-- THE TASK --
Update the records from the line with "Tools (915, 26)" to the line with "Contacto (540, 1016)" by changing "Home" to "Start" and keeping everything else the same. Give back only those lines.

-- RECORDS FOR THIS EXERCISE --
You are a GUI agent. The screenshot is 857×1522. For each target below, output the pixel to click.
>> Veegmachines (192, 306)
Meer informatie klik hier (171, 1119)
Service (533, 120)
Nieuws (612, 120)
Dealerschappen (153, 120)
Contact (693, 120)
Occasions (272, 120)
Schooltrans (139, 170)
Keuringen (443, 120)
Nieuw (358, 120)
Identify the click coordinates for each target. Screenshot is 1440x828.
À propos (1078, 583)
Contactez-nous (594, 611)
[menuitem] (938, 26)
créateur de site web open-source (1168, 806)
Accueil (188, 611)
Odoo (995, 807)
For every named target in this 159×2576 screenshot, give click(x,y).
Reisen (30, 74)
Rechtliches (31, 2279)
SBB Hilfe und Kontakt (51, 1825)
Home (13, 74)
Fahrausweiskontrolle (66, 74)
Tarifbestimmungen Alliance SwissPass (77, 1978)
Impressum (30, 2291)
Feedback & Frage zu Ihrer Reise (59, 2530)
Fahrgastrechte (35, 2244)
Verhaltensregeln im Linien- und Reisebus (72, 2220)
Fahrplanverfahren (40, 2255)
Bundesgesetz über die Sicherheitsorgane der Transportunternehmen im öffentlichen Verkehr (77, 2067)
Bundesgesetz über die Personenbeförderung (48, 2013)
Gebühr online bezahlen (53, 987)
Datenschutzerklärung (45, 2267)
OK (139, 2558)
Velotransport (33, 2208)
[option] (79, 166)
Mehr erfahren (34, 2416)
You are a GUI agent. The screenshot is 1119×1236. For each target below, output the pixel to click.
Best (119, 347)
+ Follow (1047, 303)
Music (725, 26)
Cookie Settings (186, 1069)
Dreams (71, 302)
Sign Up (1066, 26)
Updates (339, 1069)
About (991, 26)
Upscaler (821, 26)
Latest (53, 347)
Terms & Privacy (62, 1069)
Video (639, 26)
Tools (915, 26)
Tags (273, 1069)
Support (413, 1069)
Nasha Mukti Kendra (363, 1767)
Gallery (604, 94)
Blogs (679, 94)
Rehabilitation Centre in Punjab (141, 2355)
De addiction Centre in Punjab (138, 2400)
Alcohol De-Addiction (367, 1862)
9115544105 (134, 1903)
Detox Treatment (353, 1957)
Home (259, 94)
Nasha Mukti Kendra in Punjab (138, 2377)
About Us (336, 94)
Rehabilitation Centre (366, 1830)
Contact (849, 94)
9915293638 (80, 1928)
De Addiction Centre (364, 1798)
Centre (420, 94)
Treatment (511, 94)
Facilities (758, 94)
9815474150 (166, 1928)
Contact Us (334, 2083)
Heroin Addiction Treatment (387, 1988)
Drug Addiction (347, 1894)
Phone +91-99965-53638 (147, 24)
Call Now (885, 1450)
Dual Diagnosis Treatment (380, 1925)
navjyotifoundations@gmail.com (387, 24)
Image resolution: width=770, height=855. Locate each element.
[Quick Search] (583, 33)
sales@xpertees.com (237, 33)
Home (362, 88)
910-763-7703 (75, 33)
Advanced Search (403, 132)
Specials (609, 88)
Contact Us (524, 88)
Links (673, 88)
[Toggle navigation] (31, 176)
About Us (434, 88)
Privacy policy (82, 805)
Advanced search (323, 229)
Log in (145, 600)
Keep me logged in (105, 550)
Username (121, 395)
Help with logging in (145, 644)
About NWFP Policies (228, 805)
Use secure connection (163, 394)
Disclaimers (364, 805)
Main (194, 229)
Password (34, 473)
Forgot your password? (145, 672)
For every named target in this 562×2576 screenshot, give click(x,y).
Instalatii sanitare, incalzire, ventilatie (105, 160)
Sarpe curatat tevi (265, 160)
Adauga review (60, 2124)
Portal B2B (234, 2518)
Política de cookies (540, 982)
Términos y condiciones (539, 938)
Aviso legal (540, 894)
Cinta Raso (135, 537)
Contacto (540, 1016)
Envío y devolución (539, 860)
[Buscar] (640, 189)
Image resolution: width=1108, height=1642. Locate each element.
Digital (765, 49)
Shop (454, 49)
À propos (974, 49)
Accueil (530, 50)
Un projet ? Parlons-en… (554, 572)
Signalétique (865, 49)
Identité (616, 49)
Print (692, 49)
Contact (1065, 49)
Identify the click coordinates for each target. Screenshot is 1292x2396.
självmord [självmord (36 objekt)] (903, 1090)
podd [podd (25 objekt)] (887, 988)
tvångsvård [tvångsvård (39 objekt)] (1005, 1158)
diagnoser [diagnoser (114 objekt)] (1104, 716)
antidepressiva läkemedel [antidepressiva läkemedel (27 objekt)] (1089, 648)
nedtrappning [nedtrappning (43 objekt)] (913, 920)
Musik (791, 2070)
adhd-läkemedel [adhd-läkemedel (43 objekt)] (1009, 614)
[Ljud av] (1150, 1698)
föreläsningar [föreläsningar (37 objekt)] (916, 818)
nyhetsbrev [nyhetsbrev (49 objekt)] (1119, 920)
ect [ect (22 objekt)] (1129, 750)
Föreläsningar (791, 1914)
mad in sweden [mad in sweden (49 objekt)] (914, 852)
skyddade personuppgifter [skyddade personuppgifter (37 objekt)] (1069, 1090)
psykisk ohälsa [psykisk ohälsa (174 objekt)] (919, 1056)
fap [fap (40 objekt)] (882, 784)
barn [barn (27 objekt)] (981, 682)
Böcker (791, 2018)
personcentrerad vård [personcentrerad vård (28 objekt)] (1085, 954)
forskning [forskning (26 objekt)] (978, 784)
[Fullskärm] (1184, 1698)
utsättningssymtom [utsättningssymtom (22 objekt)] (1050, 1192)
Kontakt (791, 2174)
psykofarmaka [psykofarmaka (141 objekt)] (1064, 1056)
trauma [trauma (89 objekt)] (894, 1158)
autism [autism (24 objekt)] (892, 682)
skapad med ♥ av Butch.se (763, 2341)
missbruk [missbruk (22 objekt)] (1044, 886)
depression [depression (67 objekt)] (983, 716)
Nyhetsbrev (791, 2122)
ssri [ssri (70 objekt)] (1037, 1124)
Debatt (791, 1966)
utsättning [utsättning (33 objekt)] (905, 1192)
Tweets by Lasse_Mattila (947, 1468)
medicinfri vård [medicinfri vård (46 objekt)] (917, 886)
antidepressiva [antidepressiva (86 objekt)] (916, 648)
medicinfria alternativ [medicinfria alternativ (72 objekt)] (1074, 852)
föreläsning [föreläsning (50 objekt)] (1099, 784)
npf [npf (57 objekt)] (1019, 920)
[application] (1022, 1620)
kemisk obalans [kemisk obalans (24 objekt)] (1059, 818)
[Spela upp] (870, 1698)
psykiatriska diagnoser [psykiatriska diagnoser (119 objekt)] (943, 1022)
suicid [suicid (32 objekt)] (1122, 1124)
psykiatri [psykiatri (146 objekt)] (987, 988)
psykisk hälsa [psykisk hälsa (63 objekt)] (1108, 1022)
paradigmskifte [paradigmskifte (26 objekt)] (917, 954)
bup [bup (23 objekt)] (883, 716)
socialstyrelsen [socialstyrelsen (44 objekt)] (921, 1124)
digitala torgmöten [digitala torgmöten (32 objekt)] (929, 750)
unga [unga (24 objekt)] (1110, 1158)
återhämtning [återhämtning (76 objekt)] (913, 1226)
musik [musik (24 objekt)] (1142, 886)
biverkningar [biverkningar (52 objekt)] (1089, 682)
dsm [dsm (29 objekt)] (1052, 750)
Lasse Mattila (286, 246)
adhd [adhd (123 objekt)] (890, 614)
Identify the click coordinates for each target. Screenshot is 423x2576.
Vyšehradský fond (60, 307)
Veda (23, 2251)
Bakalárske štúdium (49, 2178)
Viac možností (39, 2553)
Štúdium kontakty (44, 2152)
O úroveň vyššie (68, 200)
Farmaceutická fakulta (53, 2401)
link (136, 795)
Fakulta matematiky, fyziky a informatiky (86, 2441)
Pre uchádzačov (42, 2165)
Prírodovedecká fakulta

-- TASK SOLUTION --
Tools (915, 26)
Tags (273, 1069)
Support (413, 1069)
Nasha Mukti Kendra (363, 1767)
Gallery (604, 94)
Blogs (679, 94)
Rehabilitation Centre in Punjab (141, 2355)
De addiction Centre in Punjab (138, 2400)
Alcohol De-Addiction (367, 1862)
9115544105 (134, 1903)
Detox Treatment (353, 1957)
Start (259, 94)
Nasha Mukti Kendra in Punjab (138, 2377)
About Us (336, 94)
Rehabilitation Centre (366, 1830)
Contact (849, 94)
9915293638 (80, 1928)
De Addiction Centre (364, 1798)
Centre (420, 94)
Treatment (511, 94)
Facilities (758, 94)
9815474150 (166, 1928)
Contact Us (334, 2083)
Heroin Addiction Treatment (387, 1988)
Drug Addiction (347, 1894)
Phone +91-99965-53638 (147, 24)
Call Now (885, 1450)
Dual Diagnosis Treatment (380, 1925)
navjyotifoundations@gmail.com (387, 24)
Image resolution: width=770, height=855. Locate each element.
[Quick Search] (583, 33)
sales@xpertees.com (237, 33)
Start (362, 88)
910-763-7703 (75, 33)
Advanced Search (403, 132)
Specials (609, 88)
Contact Us (524, 88)
Links (673, 88)
[Toggle navigation] (31, 176)
About Us (434, 88)
Privacy policy (82, 805)
Advanced search (323, 229)
Log in (145, 600)
Keep me logged in (105, 550)
Username (121, 395)
Help with logging in (145, 644)
About NWFP Policies (228, 805)
Use secure connection (163, 394)
Disclaimers (364, 805)
Main (194, 229)
Password (34, 473)
Forgot your password? (145, 672)
For every named target in this 562×2576 screenshot, give click(x,y).
Instalatii sanitare, incalzire, ventilatie (105, 160)
Sarpe curatat tevi (265, 160)
Adauga review (60, 2124)
Portal B2B (234, 2518)
Política de cookies (540, 982)
Términos y condiciones (539, 938)
Aviso legal (540, 894)
Cinta Raso (135, 537)
Contacto (540, 1016)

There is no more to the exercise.